Above: A look at the Tesla Model 3 (Image: CleanTechnica)
Smith explains that the Model 3 isn't a "commuter penalty box" like other EV efforts from legacy automakers. Instead, he says, "The Model 3 looks like a stylish, adult device. More than half a million people put down a deposit to buy one... [In contrast] the Bolt looks like a cartoon beaver that ate too many doughnuts, and it isn’t exactly flying off lots. I’m told the Chevy drives well, but to paraphrase Coco Chanel, it’s a lot easier to sell pretty than it is to sell Good Lord, Helen, Why Did You Wear That?"
And it's not just the Model 3's good looks that make it stand out. The silent, ninja-like performance reminds Smith that the Model 3 EV might foreshadow the future. So much so, he has to reconsider the internal combustion engine itself. He questions "the collective grumble of thousands of dirty little explosions, exhausting under nearby bumpers. If you possess an ounce of logic, you think, Hell, what are we doing? Digging up large bits of the planet just to burn them? Pipes pumping stinko gases into the air? Who thought this madness was sustainable?"
Above: Discussing the Tesla Model 3 after a test drive (Youtube: Miami Herald)
Perhaps, "the automobile as we know it will go the way of horses." Smith says, "this is the thing with the Model 3... Good EVs prompt this stuff, because they work like ordinary cars, no excuses or caveats. Your brain moves from the singular product to the situational long tail." The novelist Warren Ellis once said, "the future sneaks up on us, in the fringes of daily life." Smith says, this kind of impact is much "like the Model 3" and its surprising emergence in the automotive world.

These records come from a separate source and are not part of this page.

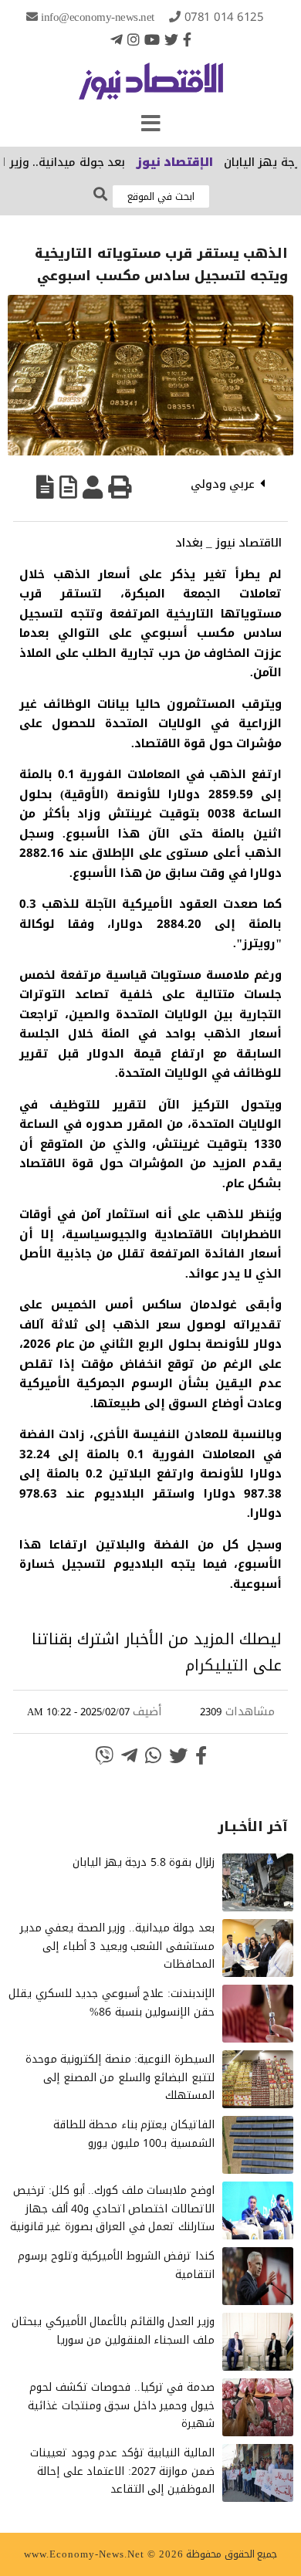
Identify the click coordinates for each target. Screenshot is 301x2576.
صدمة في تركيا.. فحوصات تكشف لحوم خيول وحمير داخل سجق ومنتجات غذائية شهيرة (121, 2406)
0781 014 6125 (224, 17)
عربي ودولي (223, 484)
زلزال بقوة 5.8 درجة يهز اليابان (144, 1862)
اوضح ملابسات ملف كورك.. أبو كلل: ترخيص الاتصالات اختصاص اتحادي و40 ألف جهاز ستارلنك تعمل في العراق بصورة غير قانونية (112, 2209)
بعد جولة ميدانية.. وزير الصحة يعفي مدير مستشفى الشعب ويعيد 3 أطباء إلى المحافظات (117, 1946)
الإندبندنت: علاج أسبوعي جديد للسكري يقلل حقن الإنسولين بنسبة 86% (111, 2003)
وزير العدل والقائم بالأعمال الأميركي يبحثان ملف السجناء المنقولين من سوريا (113, 2331)
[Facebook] (187, 39)
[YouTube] (152, 39)
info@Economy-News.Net (97, 17)
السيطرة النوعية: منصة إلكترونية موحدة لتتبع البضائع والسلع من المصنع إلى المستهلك (120, 2078)
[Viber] (104, 1755)
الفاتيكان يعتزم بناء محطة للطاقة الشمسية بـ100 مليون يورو (134, 2134)
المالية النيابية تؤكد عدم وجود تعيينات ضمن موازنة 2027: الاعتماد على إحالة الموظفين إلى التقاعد (122, 2471)
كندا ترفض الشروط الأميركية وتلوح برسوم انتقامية (116, 2265)
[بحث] (100, 195)
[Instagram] (133, 39)
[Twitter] (171, 39)
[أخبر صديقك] (93, 487)
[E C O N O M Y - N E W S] (151, 89)
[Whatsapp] (153, 1755)
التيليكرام (217, 1665)
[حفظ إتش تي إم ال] (68, 487)
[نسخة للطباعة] (119, 487)
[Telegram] (116, 39)
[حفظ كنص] (45, 487)
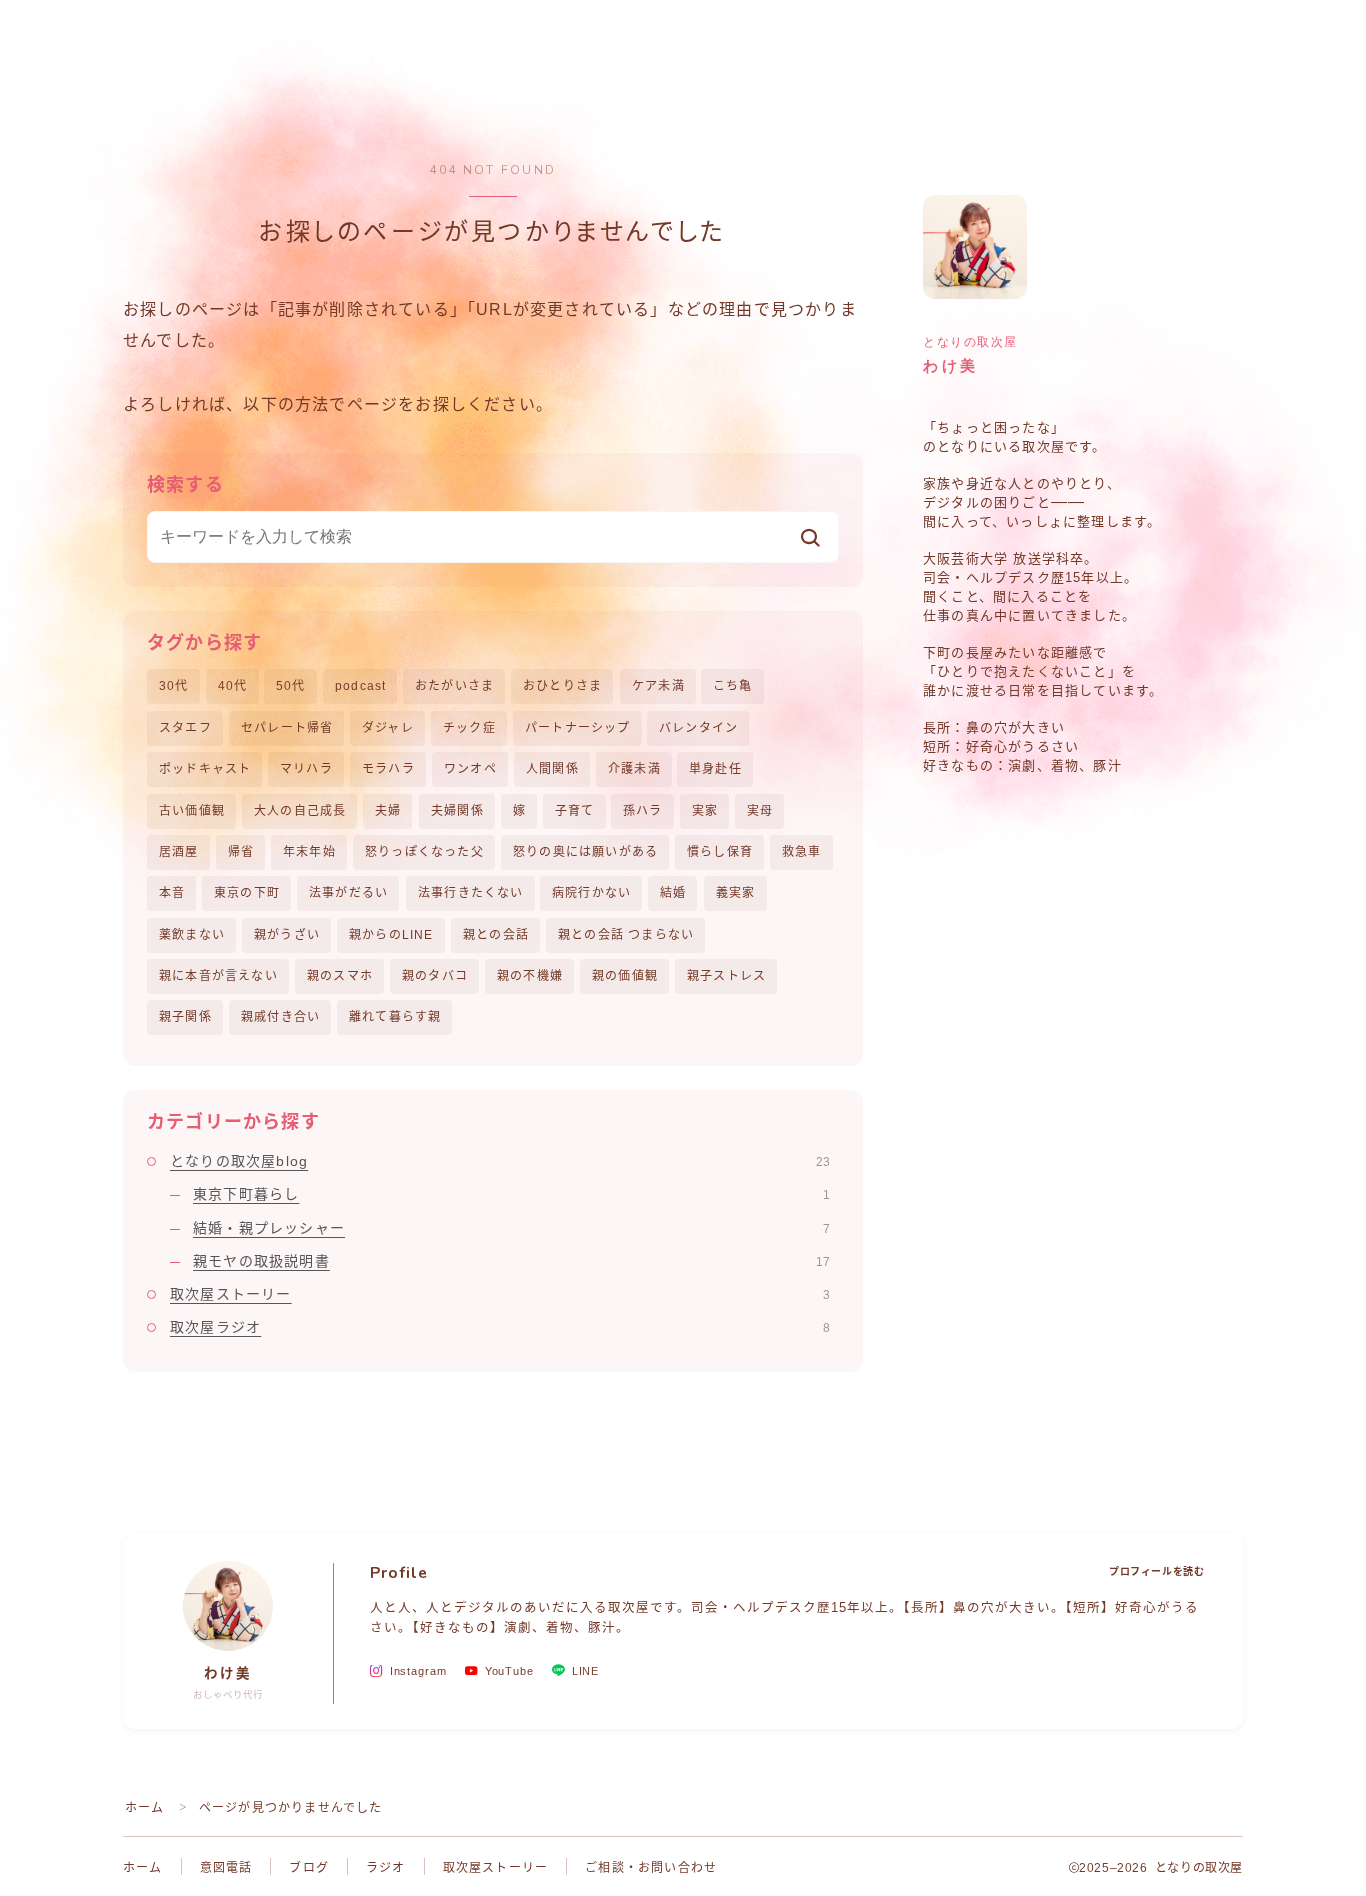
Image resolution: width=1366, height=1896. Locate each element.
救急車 (802, 852)
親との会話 (496, 935)
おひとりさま (562, 686)
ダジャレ (388, 728)
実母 (760, 811)
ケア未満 (658, 686)
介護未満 (634, 769)
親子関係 (185, 1017)
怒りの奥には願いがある (585, 852)
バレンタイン (698, 728)
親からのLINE (391, 935)
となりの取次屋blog (500, 1161)
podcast (360, 686)
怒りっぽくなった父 (424, 852)
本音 (172, 893)
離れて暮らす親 (395, 1017)
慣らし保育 (720, 852)
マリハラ (306, 769)
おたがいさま (454, 686)
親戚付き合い (280, 1017)
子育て (575, 811)
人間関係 (552, 769)
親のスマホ (340, 976)
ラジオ (386, 1868)
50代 (291, 686)
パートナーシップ (578, 728)
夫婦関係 (457, 811)
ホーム (145, 1808)
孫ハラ (643, 811)
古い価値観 (192, 811)
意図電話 (226, 1868)
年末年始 (309, 852)
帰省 (241, 852)
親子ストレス (726, 976)
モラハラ (388, 769)
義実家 (736, 893)
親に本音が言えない (218, 976)
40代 (233, 686)
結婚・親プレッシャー (511, 1228)
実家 (705, 811)
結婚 (673, 893)
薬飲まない (192, 935)
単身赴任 (715, 769)
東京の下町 (247, 893)
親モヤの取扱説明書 (511, 1261)
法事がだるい (348, 893)
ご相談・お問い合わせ (651, 1868)
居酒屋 (179, 852)
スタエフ (185, 728)
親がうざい (287, 935)
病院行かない (591, 893)
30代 (174, 686)
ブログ (309, 1868)
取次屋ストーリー (500, 1294)
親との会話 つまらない (626, 935)
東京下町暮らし (511, 1194)
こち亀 (733, 686)
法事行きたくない (471, 893)
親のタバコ (435, 976)
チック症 (469, 728)
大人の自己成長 (300, 811)
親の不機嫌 (530, 976)
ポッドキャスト (205, 769)
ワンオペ (470, 769)
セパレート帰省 (287, 728)
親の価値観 (625, 976)
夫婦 (388, 811)
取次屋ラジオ (500, 1327)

Sure, Smith acknowledges a few Model 3 panel gaps and growing pains with production, "but the car was still impressive... Even with issues of quality and company, the car is enough of a solved question to make you look at the calendar. It’s a lens into a world where cars like it take over. It feels real, and it makes you feel sheepish for a want, however small, to hold on to the old."